Introduction to Kristin Lucas's Between a Rock and a Hard Drive

Parking lots, checkout lines, airports, shopping centers, and lobbies are among the backdrops Kristin Lucas employs in her project for Dia's web site, Between a Rock and A Hard Drive. The inanimate objects in these places of passage and waiting become the actors in Lucas's vignettes, reciting dialogue in speech bubbles and balloons culled by this young American artist from online chat transcripts. Surrounding each scene is a mutated keyboard which produces sound effects including audible fragments of chat and site-specific sounds. Unique audio compositions can be made with each move of the mouse. The only functions of the keyboard which remain constant from scene to scene are the escape key, which advances the viewer through each scene of a given waiting area (whether the Service Station, the Concourse, the Hospitality Suite) and the FAQ key. FAQ (Frequently Asked Questions) pages are a common practice on websites and in newsgroups where answers are provided to frequently asked questions. Lucas's FAQ, however, tends to raise more questions than it answers.

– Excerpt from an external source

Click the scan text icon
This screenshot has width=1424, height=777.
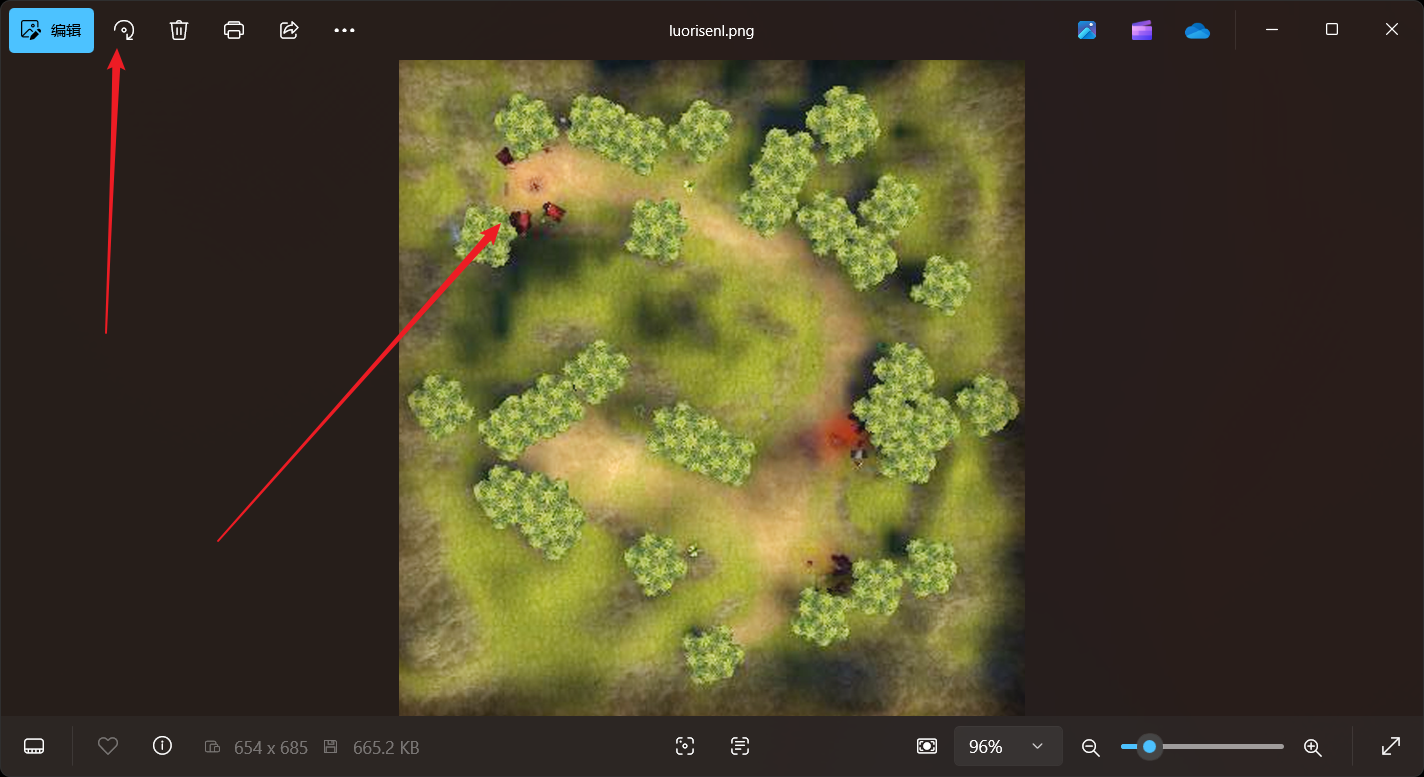click(740, 746)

Like the adage her title plays off, Between A Rock and A Hard Drive sympathizes with those stuck with slow equipment, a slow network, or simply little patience. There are two equally unpleasant alternatives when dealing with the internet; waiting what seems like an eternity and then sifting through massive amounts of irrelevant junk, or going without the information required. By creating these 56 scenes, Lucas is offering, as she calls it, "temporary housing for the despondent virtual citizen," a place to bide time while waiting for what is really needed: a waiting room appropriate for the internet. But on another level it celebrates the very indiscriminate, unpredictable and tentative nature of the online experience by making something playful out of one of its most popular components: chat.

While chat rooms can be found virtually anywhere on the net, AOL is the king of chat. Logging onto their "People Connection" offers countless dozens of topics, with thousands of people divided among its chat rooms at any given time. This is an environment where redundancy, typos, incomplete sentences, and emoticons abound, and, as in classified ads, a language of shorthand is employed for common phrases. Trying to follow a single thread of discussion is a bit like watching for needles while the hay is bailed.

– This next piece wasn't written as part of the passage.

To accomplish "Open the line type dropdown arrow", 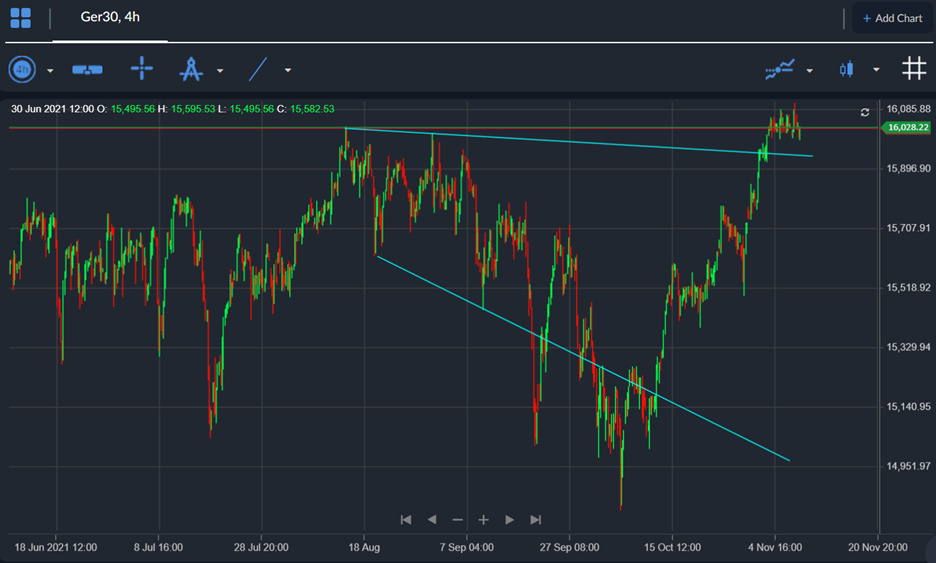I will [288, 70].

As in graphical chat environments like the Palace, Lucas takes this found dialogue and places it in balloons set on top of an image of a "real" environment. But unlike the Palace, where visitors assume avatars to represent themselves, Lucas gives voice directly to the objects in the scenes, anthropomorphizing everything from sinks to lines drawn on a parking lot. This isn't a wild leap. The dialogue in the chat rooms is not only disembodied, it is usually attributed to usernames that bear no resemblance to human names, often a combination of letters and numbers that were randomly generated to assure a unique name, like jazzo3923. There is no way to tell if a message was posted by a male or female, adult or child, human or bot: is anyone in the room what they appear to be? Each chat encounter is potentially a mini Turing test: even the word "be" infers a congnizance among the participants that can't always be assumed.

In her previous video and performance works, Lucas has addressed the anxiety, isolation and paranoia that has accompanied our shift to mediated communication, ubiquitous surveillance, video game culture, hallmarks of a society in which most of our vital information and systems are controlled by computers and networks vulnerable to viruses, hackers and internal flaws. But in this work, Lucas weaves together the conventions which have grown out of these systems to make something that takes them at their surface value, a value which Mark Taylor argues in his recent book "Hiding" is one which deserves a closer look.

Taylor writes about the creative possibilities inherent in the proliferation of superficiality, a condition we find ourselves in when reality and image can no longer be differentiated. At one point he writes "nothing stands under the play of surfaces and hence understanding is impossible not because there is no meaning but because meanings endlessly multiply." Between a Rock and a Hard Drive offers exactly this, shifty interfaces and surface value, combined to make an environment which playfully reflects our networked condition with a multitude of meanings.